Good Friday – Isaiah 53
Posted by Todd Engstrom in gospel, personal, theology on April 2, 2010
Isaiah 53
53:1 Who has believed what he has heard from us? [1]
And to whom has the arm of the Lord been revealed?
2 For he grew up before him like a young plant,
and like a root out of dry ground;
he had no form or majesty that we should look at him,
and no beauty that we should desire him.
3 He was despised and rejected [2] by men;
a man of sorrows, [3] and acquainted with [4] grief; [5]
and as one from whom men hide their faces [6]
he was despised, and we esteemed him not.
4 Surely he has borne our griefs
and carried our sorrows;
yet we esteemed him stricken,
smitten by God, and afflicted.
5 But he was wounded for our transgressions;
he was crushed for our iniquities;
upon him was the chastisement that brought us peace,
and with his stripes we are healed.
6 All we like sheep have gone astray;
we have turned—every one—to his own way;
and the Lord has laid on him
the iniquity of us all.
7 He was oppressed, and he was afflicted,
yet he opened not his mouth;
like a lamb that is led to the slaughter,
and like a sheep that before its shearers is silent,
so he opened not his mouth.
8 By oppression and judgment he was taken away;
and as for his generation, who considered
that he was cut off out of the land of the living,
stricken for the transgression of my people?
9 And they made his grave with the wicked
and with a rich man in his death,
although he had done no violence,
and there was no deceit in his mouth.
10 Yet it was the will of the Lord to crush him;
he has put him to grief; [7]
when his soul makes [8] an offering for guilt,
he shall see his offspring; he shall prolong his days;
the will of the Lord shall prosper in his hand.

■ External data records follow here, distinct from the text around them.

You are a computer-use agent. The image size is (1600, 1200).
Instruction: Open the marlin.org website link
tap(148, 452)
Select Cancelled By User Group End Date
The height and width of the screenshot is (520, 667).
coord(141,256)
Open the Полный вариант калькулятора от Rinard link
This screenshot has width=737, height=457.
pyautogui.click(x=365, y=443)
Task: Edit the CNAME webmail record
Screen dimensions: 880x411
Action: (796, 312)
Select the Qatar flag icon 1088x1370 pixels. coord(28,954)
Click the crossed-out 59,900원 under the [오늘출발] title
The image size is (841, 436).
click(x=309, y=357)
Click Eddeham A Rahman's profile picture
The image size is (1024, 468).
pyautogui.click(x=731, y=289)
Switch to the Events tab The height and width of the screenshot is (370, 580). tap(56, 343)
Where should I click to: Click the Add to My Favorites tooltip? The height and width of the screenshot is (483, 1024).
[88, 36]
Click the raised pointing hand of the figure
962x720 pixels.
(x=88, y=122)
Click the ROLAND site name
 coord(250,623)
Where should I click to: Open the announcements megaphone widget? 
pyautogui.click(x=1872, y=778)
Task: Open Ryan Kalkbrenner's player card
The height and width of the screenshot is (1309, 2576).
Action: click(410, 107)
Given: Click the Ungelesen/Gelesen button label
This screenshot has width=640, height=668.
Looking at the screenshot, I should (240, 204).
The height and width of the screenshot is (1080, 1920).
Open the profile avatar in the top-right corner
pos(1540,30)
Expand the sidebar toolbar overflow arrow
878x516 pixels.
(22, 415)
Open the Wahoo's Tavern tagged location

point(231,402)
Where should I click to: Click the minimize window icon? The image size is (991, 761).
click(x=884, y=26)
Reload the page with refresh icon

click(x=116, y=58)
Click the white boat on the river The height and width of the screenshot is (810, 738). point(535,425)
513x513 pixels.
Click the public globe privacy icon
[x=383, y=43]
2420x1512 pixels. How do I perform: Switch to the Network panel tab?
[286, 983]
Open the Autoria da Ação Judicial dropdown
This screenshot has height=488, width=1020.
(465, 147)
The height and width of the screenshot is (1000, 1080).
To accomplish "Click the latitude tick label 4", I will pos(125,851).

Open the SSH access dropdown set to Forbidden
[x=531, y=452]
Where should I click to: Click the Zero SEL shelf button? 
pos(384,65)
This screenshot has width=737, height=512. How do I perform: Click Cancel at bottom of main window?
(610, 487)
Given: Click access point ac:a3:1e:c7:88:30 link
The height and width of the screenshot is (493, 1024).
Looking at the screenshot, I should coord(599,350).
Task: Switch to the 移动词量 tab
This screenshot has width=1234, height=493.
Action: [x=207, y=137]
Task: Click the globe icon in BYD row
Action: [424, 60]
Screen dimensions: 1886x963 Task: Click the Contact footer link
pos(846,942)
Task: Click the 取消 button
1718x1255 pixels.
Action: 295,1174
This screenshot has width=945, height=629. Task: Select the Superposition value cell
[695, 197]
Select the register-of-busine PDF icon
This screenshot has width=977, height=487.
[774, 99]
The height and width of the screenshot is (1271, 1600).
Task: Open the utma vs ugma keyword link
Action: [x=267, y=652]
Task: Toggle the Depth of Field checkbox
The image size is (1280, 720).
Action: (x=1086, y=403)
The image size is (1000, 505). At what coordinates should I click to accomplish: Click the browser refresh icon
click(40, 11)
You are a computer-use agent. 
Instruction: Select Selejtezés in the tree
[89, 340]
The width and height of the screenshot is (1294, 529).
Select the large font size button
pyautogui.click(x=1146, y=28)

11 Out of the anguish of his soul he shall see [9] and be satisfied;
by his knowledge shall the righteous one, my servant,
make many to be accounted righteous,
and he shall bear their iniquities.
12 Therefore I will divide him a portion with the many, [10]
and he shall divide the spoil with the strong, [11]
because he poured out his soul to death
and was numbered with the transgressors;
yet he bore the sin of many,
and makes intercession for the transgressors.